Tourne, tourne, mais pas trop vite !
Des chercheurs de l'Université du Costa Rica, de l'UNIGE et des Observatoires du Yunnan (Chine) ont mis au point un nouveau modèle de simulation qui explique comment les étoiles massives acquièrent leur vitesse de rotation grâce à des disques d'accrétion et à des jets, apportant ainsi un éclairage sur un problème qui se pose depuis plusieurs décennies. Leurs conclusions sont publiées dans une lettre à l'éditeur de la revue Astronomy & Astrophysics.
Simulation de la formation d'une étoile massive. Le disque amène de la matière sur l'étoile, augmentant sa votesse de rotation. Les jets emportent l'excès de moment cinétique et garde la rotation de l'étoile en dessous de la valeur limite qui la désagrègerait. © André Oliva
Les astronomes qualifient une étoile de « massive » lorsqu’elle possède au moins huit fois la masse de notre Soleil. Les étoiles massives émettent un rayonnement puissant et enrichissent leur environnement en éléments chimiques lourds essentiels à la vie, ce dont les étoiles de masse plus faible, comme le Soleil, sont incapables. Malgré des décennies de recherches sur la formation et l'évolution des étoiles massives, les études portant spécifiquement sur l'origine de leur vitesse de rotation sont rares. En d'autres termes, nous savons comment les étoiles en rotation évoluent, mais nous ignorons comment elles acquièrent leur vitesse de rotation au départ.
Les étoiles se forment à partir d’un nuage de gaz et de poussière qui se contracte sous l’effet de la gravité. Au cours de ce processus, son centre tourne de plus en plus vite, un peu comme lorsqu’un patineur artistique qui tourne resserre ses bras contre lui. « Lorsque la vitesse de rotation au centre du nuage est suffisante, un disque d'accrétion se forme : il s'agit essentiellement de matière en rotation qui attend son tour pour être absorbée par l'étoile en formation au centre du nuage », explique le professeur André Oliva, qui a dirigé le projet de recherche.
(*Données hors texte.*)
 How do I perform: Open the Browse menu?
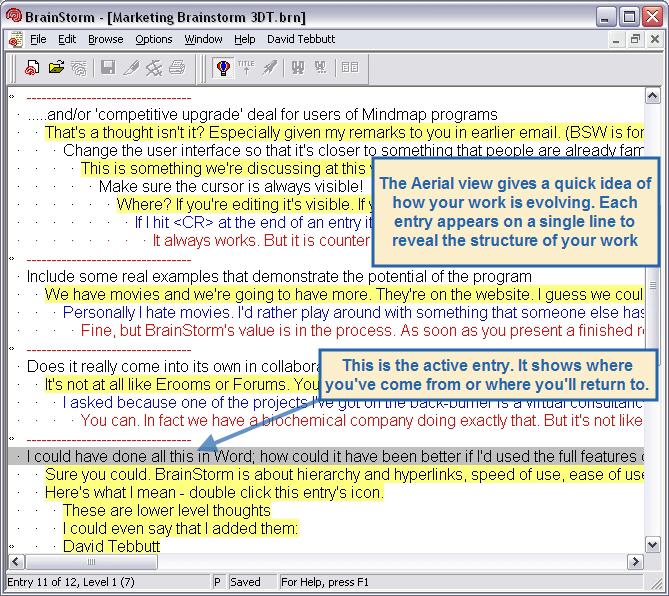click(105, 40)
Cependant, depuis des décennies, des calculs montrent que ce tableau est incomplet, car l’étoile commencerait rapidement à tourner si vite qu’elle finirait par se désagréger sous l'action de la force centrifuge. C’est ce qu’on appelle le « problème du moment cinétique ». Parallèlement, les champs magnétiques présents dans le nuage génèrent de puissants jets qui évacuent une partie de la matière du centre du nuage. Ces jets sont couramment observés dans la nature et l’équipe de recherche a découvert qu’ils jouaient un rôle clé pour expliquer pourquoi l’étoile en formation ne se désagrège pas.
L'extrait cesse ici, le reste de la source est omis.